Lawmakers in five states—Virginia, Oklahoma, Rhode Island, Texas and Indiana—enacted legislation in 2021 establishing a training requirement for 911 dispatchers to learn telephone cardiopulmonary resuscitation (T-CPR).
During T-CPR, a telecommunicator delivers instant CPR instructions to a caller in order to keep the heart and brain alive before EMS can deliver other vital interventions.
Few 911 calls for cardiac arrest cases may actually receive CPR instructions, and some callers are instructed to wait until help arrives.
Research shows T-CPR is an effective way to ensure that CPR is administered prior the arrival of emergency medical services, providing someone experiencing cardiac arrest a two to three-fold higher likelihood of survival.

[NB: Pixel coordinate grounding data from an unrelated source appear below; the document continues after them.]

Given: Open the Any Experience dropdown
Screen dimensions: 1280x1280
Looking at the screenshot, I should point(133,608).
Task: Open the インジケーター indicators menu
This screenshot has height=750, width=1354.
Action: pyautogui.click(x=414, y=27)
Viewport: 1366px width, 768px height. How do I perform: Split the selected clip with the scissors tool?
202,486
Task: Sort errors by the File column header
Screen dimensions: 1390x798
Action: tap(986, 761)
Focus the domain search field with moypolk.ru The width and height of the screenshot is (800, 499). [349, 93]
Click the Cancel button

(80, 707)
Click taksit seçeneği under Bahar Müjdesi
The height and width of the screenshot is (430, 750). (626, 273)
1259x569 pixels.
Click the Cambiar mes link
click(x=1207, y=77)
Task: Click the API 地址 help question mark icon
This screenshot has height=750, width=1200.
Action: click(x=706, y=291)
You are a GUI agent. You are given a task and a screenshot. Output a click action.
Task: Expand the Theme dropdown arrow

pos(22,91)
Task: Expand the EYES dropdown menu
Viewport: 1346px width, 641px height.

The practice of T-CPR originates from a 911 call made in 1974 requesting help for a drowning child in which the dispatcher gave the phone to the responding medic, Bill Toon, who gave the caller a crash course in CPR to keep the toddler alive until EMS intervention.
The event led to some standardization of care in emergency dispatching. The National Highway Traffic Safety Administration also created CPR LifeLinks, an initiative aiming to draw attention to the issue and providing a CPR program implementation toolkit for EMS and 911 services nationwide.
Mia Geoly is an intern in NCSL’s Transportation Program.